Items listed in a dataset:

Start of Block

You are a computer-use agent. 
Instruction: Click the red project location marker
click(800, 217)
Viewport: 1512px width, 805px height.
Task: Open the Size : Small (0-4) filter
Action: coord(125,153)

End of Block

With the line containing "Instruction: Click the" as the start and the last line of the entries as the end, print that whole span exactly.

== Completed exercise ==
Instruction: Click the red project location marker
click(800, 217)
Viewport: 1512px width, 805px height.
Task: Open the Size : Small (0-4) filter
Action: coord(125,153)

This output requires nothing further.